Introduction
Prostate MRI is now incorporated in international guidelines as an upfront test in men with a suspicion of prostate cancer (PCa). High-level evidence has emerged that prostate MRI is able to detect and localize clinically significant PCa (csPCa). Compared to systematic transrectal ultrasound-guided biopsies (TRUSGB), MRI can avoid 20–50% of biopsies, without compromising the detection of csPCa [
1‐
3]. The interpretation of multi-parametric MRI (mpMRI) strongly depends on expertise as evidenced by a high inter-reader variability [
4,
5]. The Prostate Imaging Reporting and Data System or PI-RADS (currently PI-RADS v2.1) aims to reduce variation in the acquisition, interpretation, and reporting [
6]. The current effect of PI-RADS on the inter-reader variability is moderate [
5,
7,
8]. In this paper, we will focus on computer-aided diagnosis (CAD) to assist in the detection and localization of csPCa.

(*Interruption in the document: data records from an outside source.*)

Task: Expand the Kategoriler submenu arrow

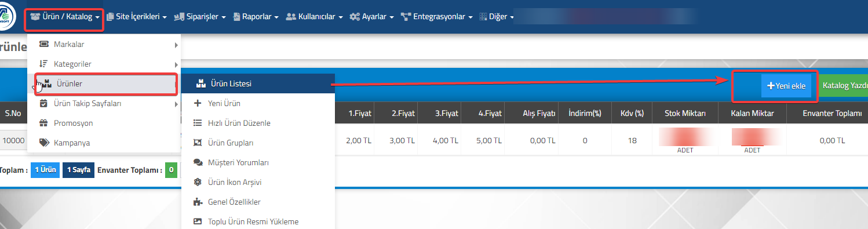Action: click(176, 64)
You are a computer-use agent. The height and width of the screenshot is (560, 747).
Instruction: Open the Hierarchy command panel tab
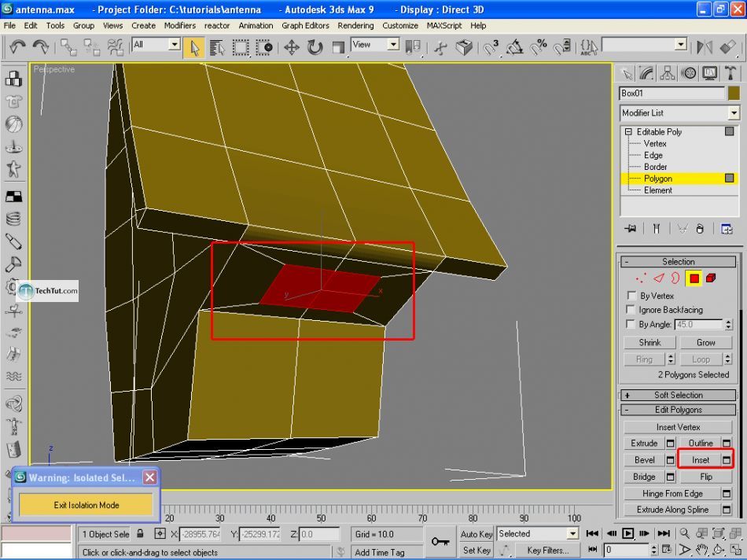(x=668, y=73)
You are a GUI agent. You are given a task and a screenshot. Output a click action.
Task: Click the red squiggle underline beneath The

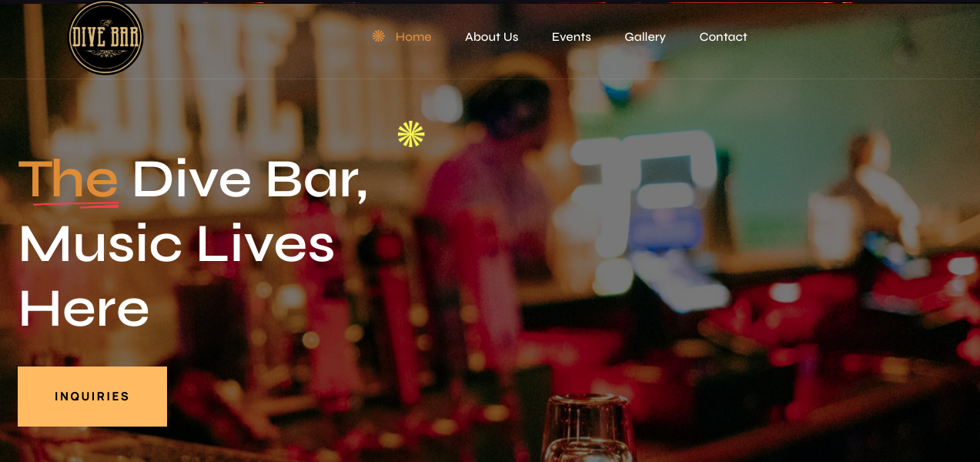pos(75,205)
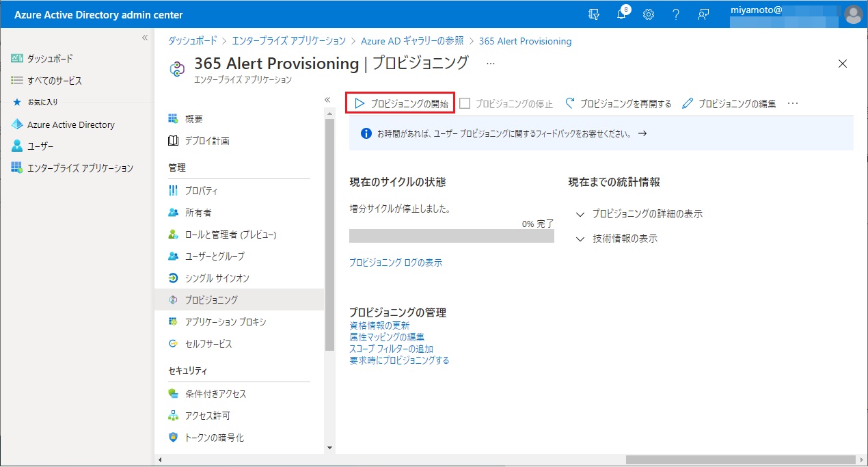This screenshot has width=868, height=467.
Task: Open the portal directory filter icon
Action: [595, 14]
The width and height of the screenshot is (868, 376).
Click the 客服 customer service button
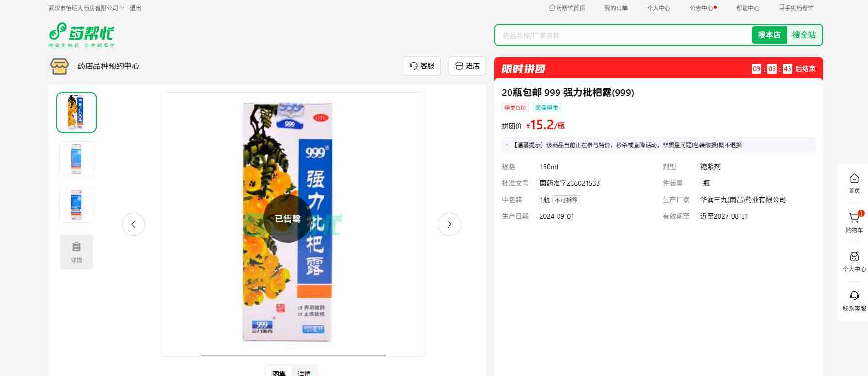click(422, 66)
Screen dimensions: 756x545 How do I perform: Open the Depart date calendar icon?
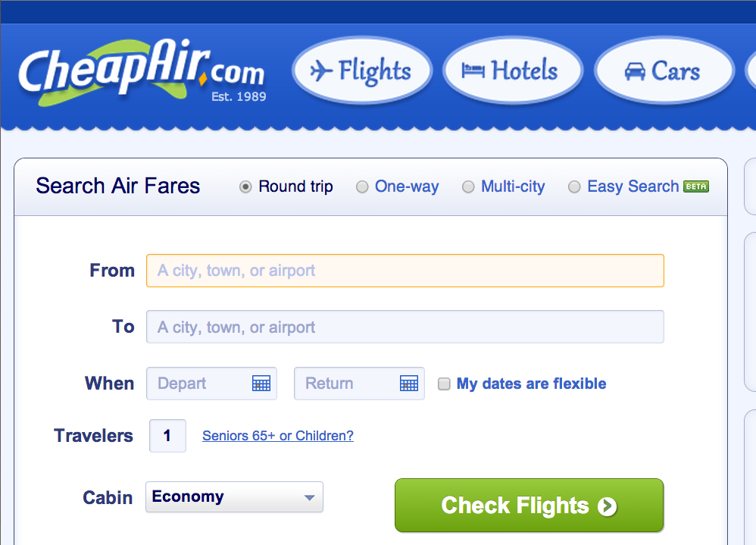(261, 383)
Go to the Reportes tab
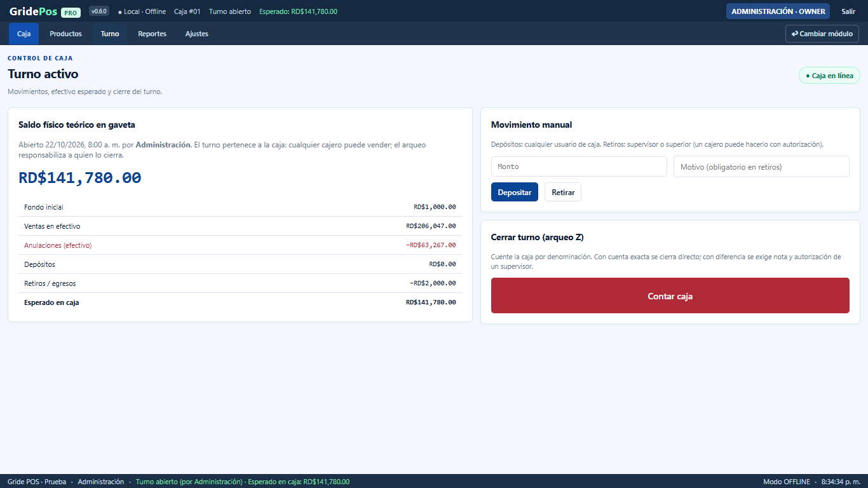 (152, 34)
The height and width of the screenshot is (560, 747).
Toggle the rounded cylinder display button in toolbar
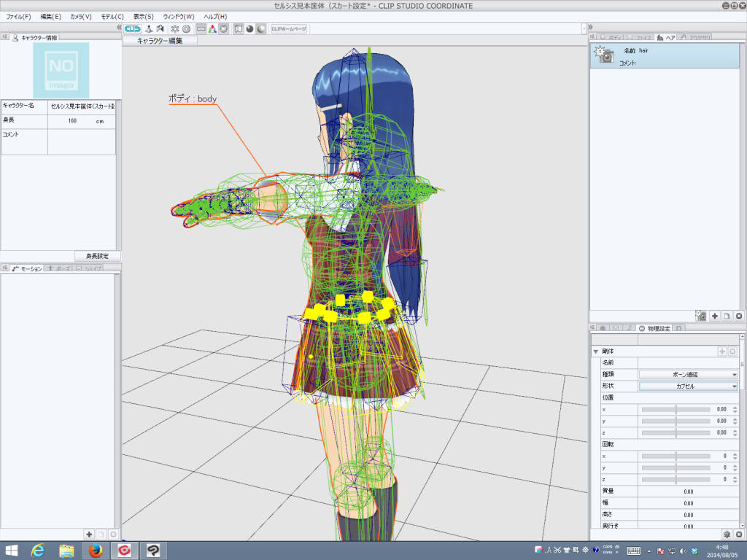[223, 29]
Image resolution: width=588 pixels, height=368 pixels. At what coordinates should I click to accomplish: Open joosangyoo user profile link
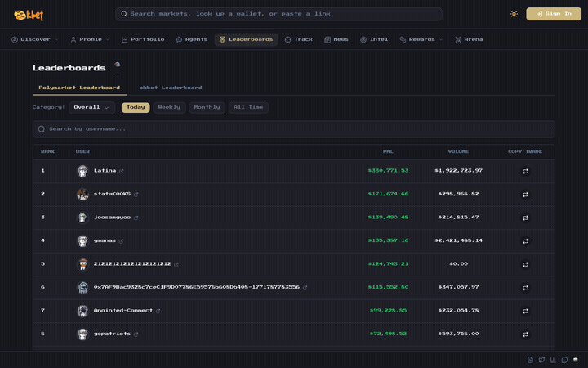[112, 218]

CAD and AI are increasingly explored but require caution. Several studies have shown a limited effect of machine learning (ML)-CAD on prostate MRI reading [
9‐
12]. In particular, a major issue is that ML-CAD does not achieve stand-alone expert performance [
13]. ML algorithms are programmed with handcrafted, expert features fed to a simple classifier trained for the diagnostic task. Even though more data has become available, the proficiency of ML-CAD remains below expert performance. Deep learning (DL) is a newly emerging branch of AI that is able to outperform traditional ML [
14,
15]. DL can take advantage of the increasingly large data sets that are currently available, to derive highly complex, data-driven features and classifiers. DL-CAD performance strongly depends on the amount of training data [
15], and the minimum requirements are unclear.
CAD training data size requirements can be reduced by the inclusion of prior knowledge into the DL model. We deploy two strategies to integrate prior knowledge. Firstly, we integrate the concept of zonal anatomy, as approximately 70–75% of prostate cancers originate in the peripheral zone (PZ) and 25–30% in the transition zone (TZ). Besides, the assignment of a PI-RADS category to each lesion is based on the scoring of mpMRI sequences, according to zonal anatomy [
6,
16,
17]. Secondly, we integrate expert radiologist knowledge by using PI-RADS-detected csPCa lesions to train the DL-CAD. PI-RADS captures knowledge accumulated by international expert radiologists over many years [
6]. We hypothesize that DL-CAD can generalize beyond its training annotations and reliably detect histopathologically confirmed csPCa.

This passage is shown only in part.